Andrei is 14, and one of the patients of Russia's first clinic for child alcoholics. Two others are aged eight.
"I wanted an unknown feeling," said Andrei. "For the last year I have been drinking regularly. I like both the drink itself and the feeling it gives me. All the problems that were wearing me out started slipping away."
Now Andrei is getting help. Of the estimated 12,200 child alcoholics in Russia, 25 can be housed in this treatment center on Leninskii Prospekt in Moscow. The Health Ministry plans to fund several more nationwide, hoping private donors will contribute.
Senior officials said that the number of children diagnosed with an alcohol, drug or substance abuse problem had more than trebled since 1993. Dr Yevgenia Koshkina, of the Narcology Research Center of the Ministry of Health, said: "In 10 years the number of eight- to 14-year-old children with an addiction problem has risen from 6,343 to 22,254. More than half of them are children with alcohol problems."
Koshkina said in percentage terms this was no higher than that of Germany, Denmark or Britain, but that the figures did not include the estimated million homeless children in Russia.
"We can suppose the percentage of alcohol, substance and drug addicts among them is very high. This is of great concern," she said.
Koshkina blamed youth-targeted advertising for the trend.
"We managed to eliminate the most aggressive beer advertising campaign from television. But you can't eliminate beer drinking by young people in the same way. After 10 years of advertising, it had become the norm. You only have to look at children on the street, clutching bottles of beer," she said.

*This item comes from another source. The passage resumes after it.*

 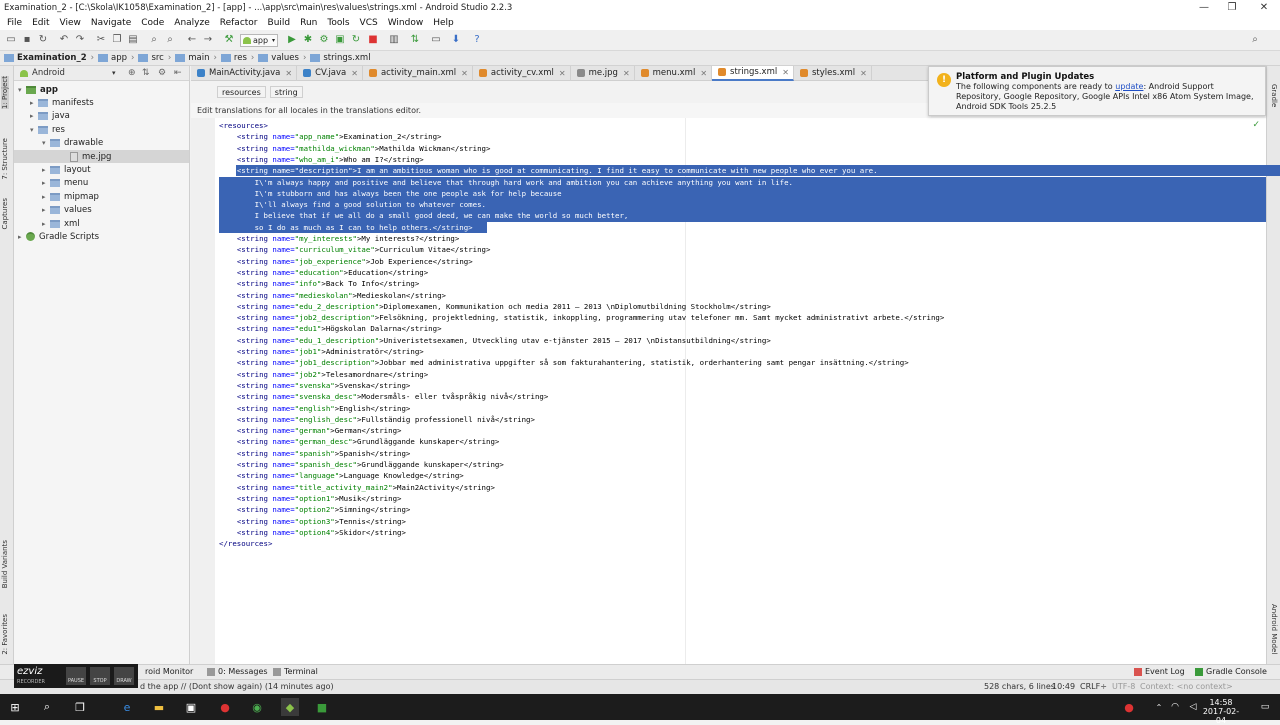 I want to click on run-config-select: app ▾, so click(x=259, y=40).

Television is filled with adverts preaching the virtues of beer, whose peak consumption time is 7am. Russians drink beer before work, when it takes the place of orange juice in the Western breakfast.
Alcoholism has rocketed in recent years, the Health Ministry reporting in 2001 that the annual consumption of neat alcohol per person had risen on a year from 5.3 to 8.3 litres.

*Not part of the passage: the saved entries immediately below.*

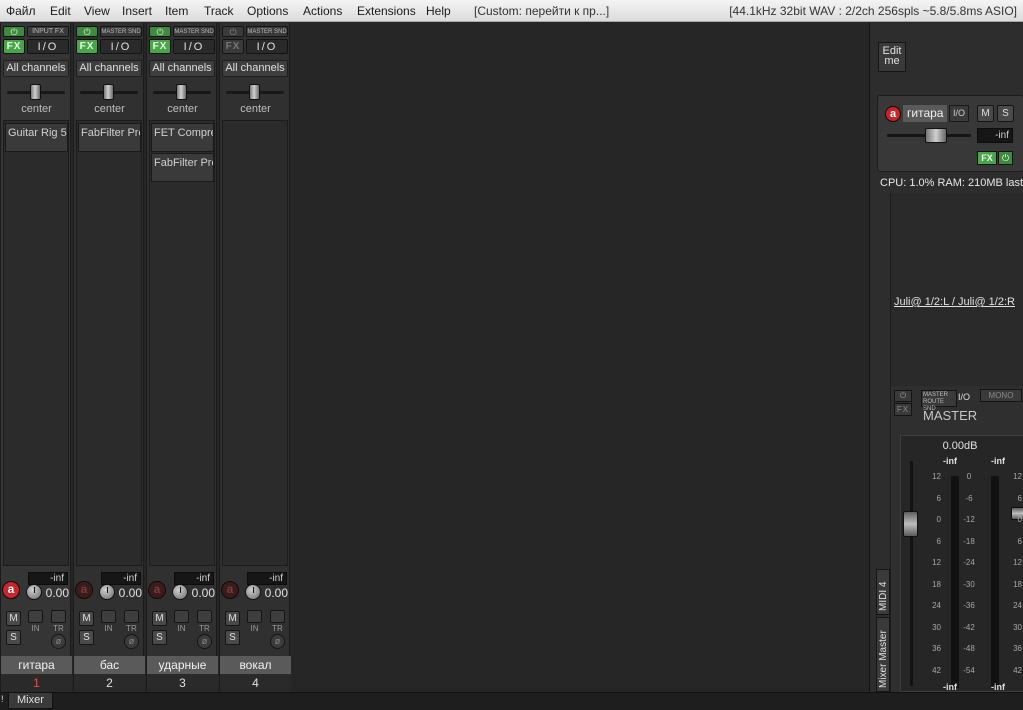 The width and height of the screenshot is (1023, 710). What do you see at coordinates (21, 11) in the screenshot?
I see `menu-file: Файл` at bounding box center [21, 11].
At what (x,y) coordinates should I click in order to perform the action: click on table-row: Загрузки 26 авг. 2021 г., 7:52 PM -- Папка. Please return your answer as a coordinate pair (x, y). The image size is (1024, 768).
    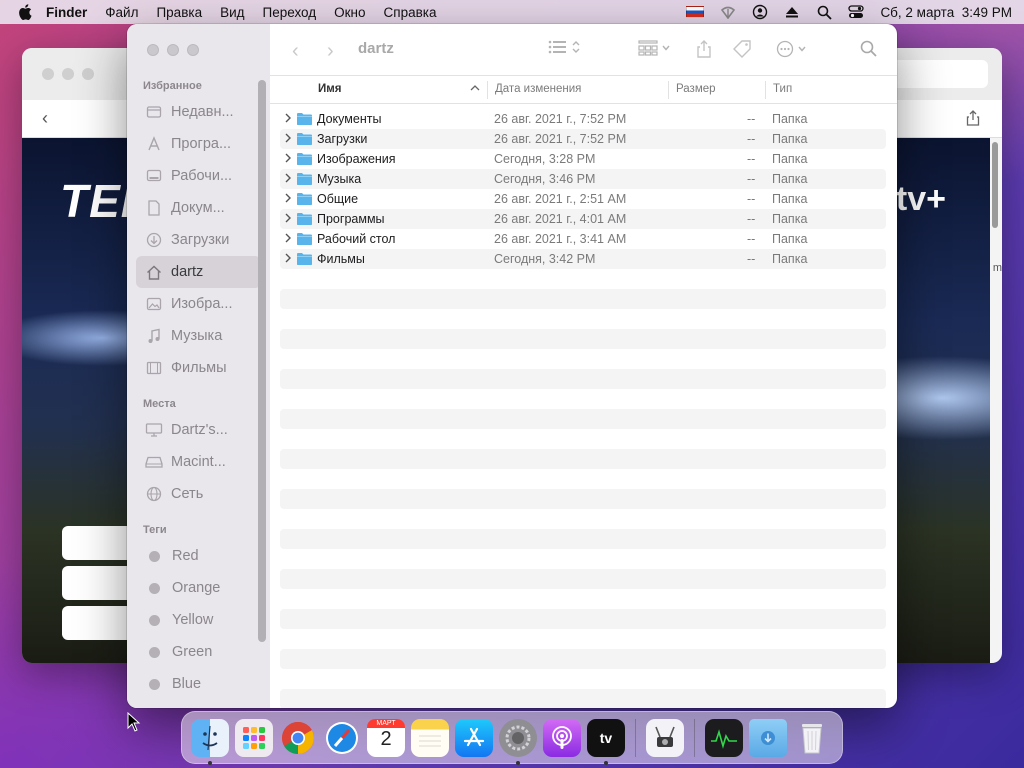
    Looking at the image, I should click on (583, 139).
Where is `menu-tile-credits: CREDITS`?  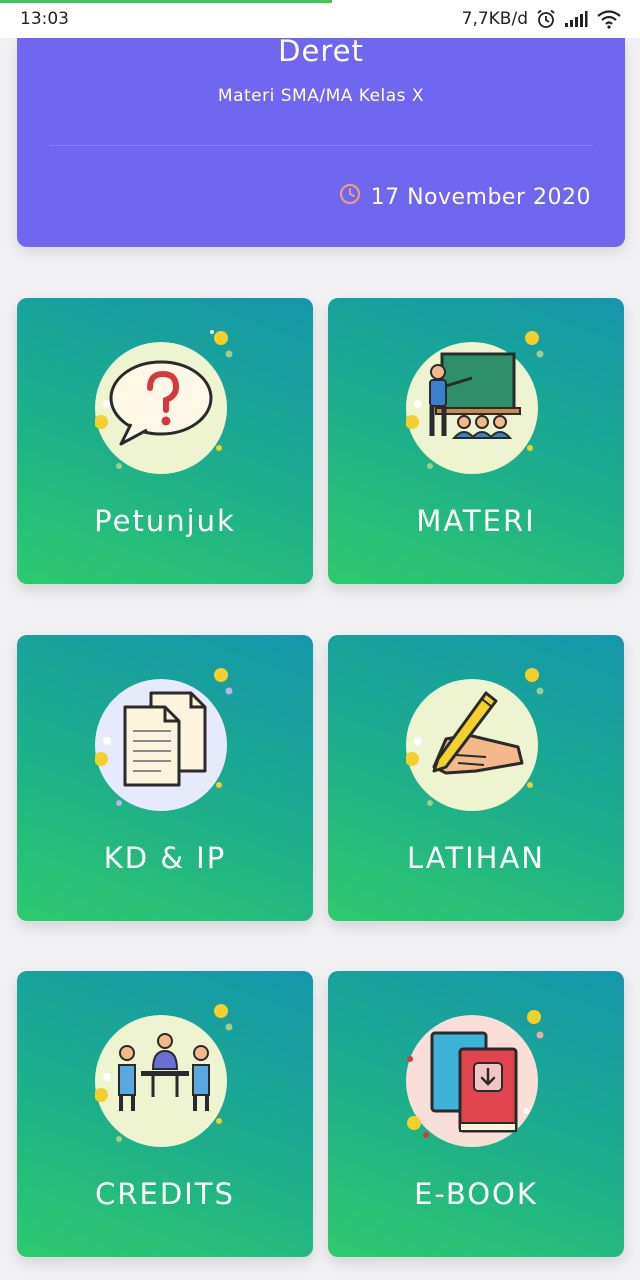 menu-tile-credits: CREDITS is located at coordinates (165, 1114).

Before the new sanitorium, alcoholic children were treated in adult facilities, often compounding the problem. The clinic for minors concentrates on psychological treatment.

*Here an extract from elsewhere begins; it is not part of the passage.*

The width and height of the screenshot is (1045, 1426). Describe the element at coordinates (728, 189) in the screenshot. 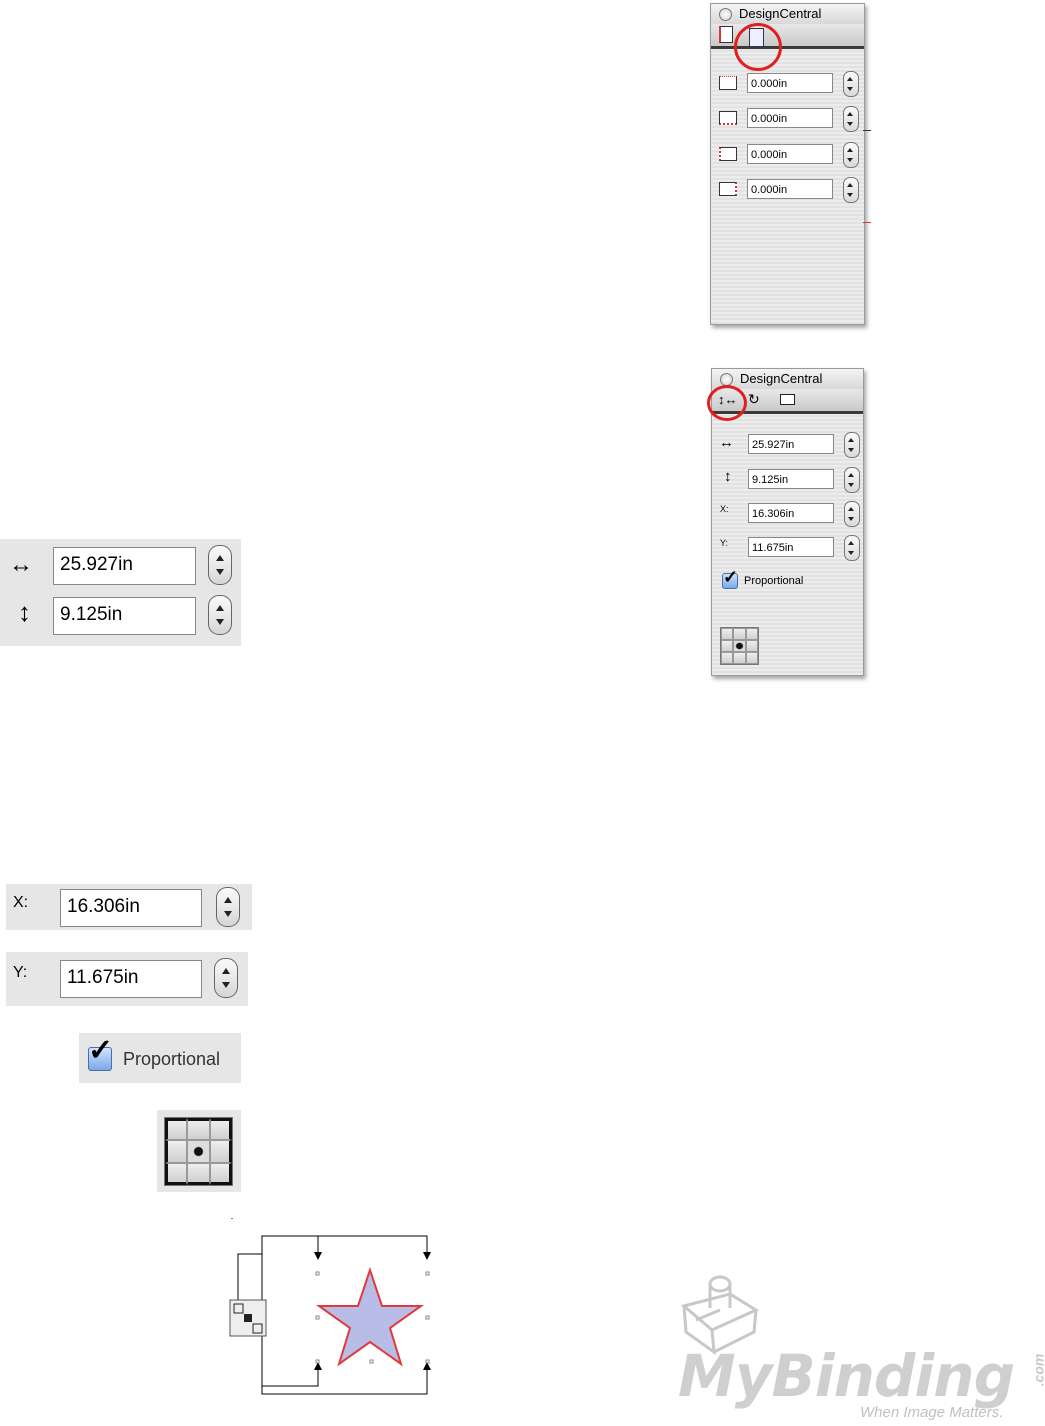

I see `right-margin-icon` at that location.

Some 2.2 million Russians are registered as having alcohol problems, 400,000 of whom are considered "pernicious" drinkers but not yet addicted. The crisis is linked to the poverty that grips Russia outside the economic boom zones of the main cities. A survey of 42,000 Russians this summer found 38 percent had only enough money for clothes and food, 30 percent for food alone and 10 percent said that they found it hard to feed themselves at all.
Poor quality of spirits is responsible for 40,000 deaths a year from alcohol poisoning. Many brands of vodka turn solid when placed in the freezer -- a sign of impurities.
Statistics show Russian drink an average of 70 litres of vodka a year, yet this figure does not include moonshine and home brews.
Teenage alcoholism is also a law-and-order problem. This year Moscow's city council approved the introduction of a curfew for children under 14 years old.
Between 10pm and 6am unaccompanied children would be arrested and their parents fined between US$10 and US$16.
Owners of restaurants and bars who allow teenagers in after 10pm would be fined up to 10 times as much. But the moves are too late for Andrei.
"I have understood that I am an alcoholic," he said. "I'll try to stop, but it will be hard."